Copper, lead present in tested sugar, says KEBS
| Jun 22nd 2018 | 4 min read
The sugar you put in your tea could be containing high levels of copper and lead - up to 20 times above the recommended levels - according to a stunning admission by authorities.
It is a revelation that will jolt many Kenyans, considering the commodity is on the table in most places, including households, hotels, schools, hospitals, and when it is not being scooped to mix in tea or porridge, it is a sweetener for many products like snacks.
Yesterday, the Kenya Bureau of Standards (Kebs), the State agency mandated to ensure quality and standards, clarified that the normal sugar fit for human consumption contains 2 milligrams of copper per kilogramme.
However, the tests on one of the consignments seized in the ongoing crackdown on contraband sugar that has flooded the market, found that there were 20.7 milligrams of the metal per kiloggramme of sugar.
“The copper that was detected was above the required levels identified by the Kebs standards, making it unfit for consumption. The recommended levels of copper in sugar is supposed to be 2 milligram in one kilogramme packet,” the agency said in a report presented to the National Assembly’s Trade Committee.
Charles Ongwae, Kebs managing director, said copper was found in samples taken from the sugar impounded in Ol Kalou, Isinya, Kisii, and Kitui.

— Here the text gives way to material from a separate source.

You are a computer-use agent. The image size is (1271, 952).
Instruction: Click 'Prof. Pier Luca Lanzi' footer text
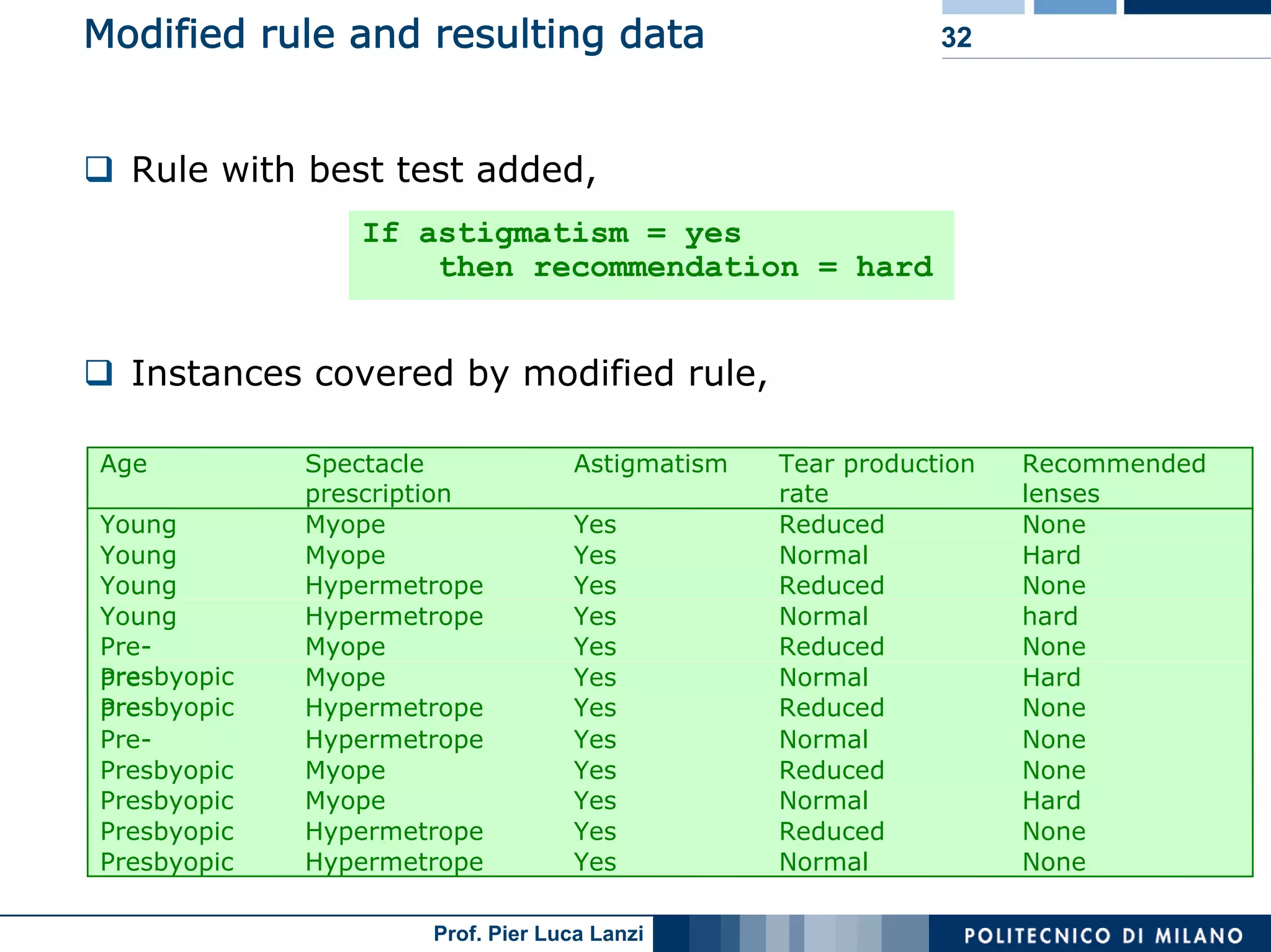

The samples also indicated that the brown and white sugar had yeast and molds, polarisation, colour conductivity ash and failed to meet the standard specification.
Too much copper is dangerous for human consumption, as it could lead to heart problems, jaundice, coma and even death.
Experts also warn that lead poisoning, especially in children, can cause decreased bone and muscle growth, poor muscle coordination, damage to the nervous system, kidneys, and/or hearing.
The development is worrisome, considering the contraband sugar has now been seized in many parts of the country.
The agency further clarified that although the samples of sugar tested so far had no traces of the mercury, they had been subjected to further microbiology tests.
Yesterday, Ongwae told members of the committee that the samples the agency tested and whose results they shared with the Director of Criminal Investigations (DCI) on June 11, did not contain any poisonous metals, including mercury, as earlier alleged by Interior Cabinet Secretary Fred Matiang’i.
“We carried out the tests following public outcry that sugar consumed in the country has mercury and from the samples we tested there was no such thing. However, what we found is high levels of copper and lead,” said Ongwae.
Ongwae backed the statement on Wednesday by Industrialisation Cabinet Secretary Adan Mohammed, under whose docket KEBS falls, that the sugar tested by the agency did not have traces of mercury.
He, however, clarified that the results that were pronounced by Matiang'i did not originate from Kebs.
According to World Health Organisation (WHO), elemental mercury are toxic to the central and peripheral nervous systems.
The world’s health body also indicates that ingestion and inhalation of mercury vapour can produce harmful effects on the nervous, digestive and immune systems, lungs and kidneys, and may be fatal.
“We are not the only agency with the capacity to test the quality of goods. We don’t know who did the test of the sugar the Interior CS said contains mercury. We would appreciate if that information is given to us,” said Ongwae.
He told the parliamentary committee that imported sugar is tested and issued with certificate of compliance from the country of origin and once in the country, is further subjected to lab tests.
He, however, said some imported sugar, which did not conform to the compliance standards, would be recalled with enhanced multi-agency collaboration.
Ongwae said more testing was being done in other parts of the country and that a report would be issued to the DCI.
“Testing is still underway on sugar seized in Matuu, Kisii and Ol Kalou,” he said.
Asked by the committee’s vice chair Cornelly Serem (Aldai) and Raymond Moi (Rongai) at what point the sugar got tested once in the country, Ongwae said Kebs always inspected imported goods twice - in the country of origin and port of entry for verification.
"The goods are then given Pre-Export Verification of Conformity (PVOC) certificates before they are allowed into traders' shelves," he said.
He said imported goods must be approved by Government agencies, with Kebs measuring quality, Kenya Revenue Authority (KRA) for customs and tax issues and Kenya Ports Authority for food safety.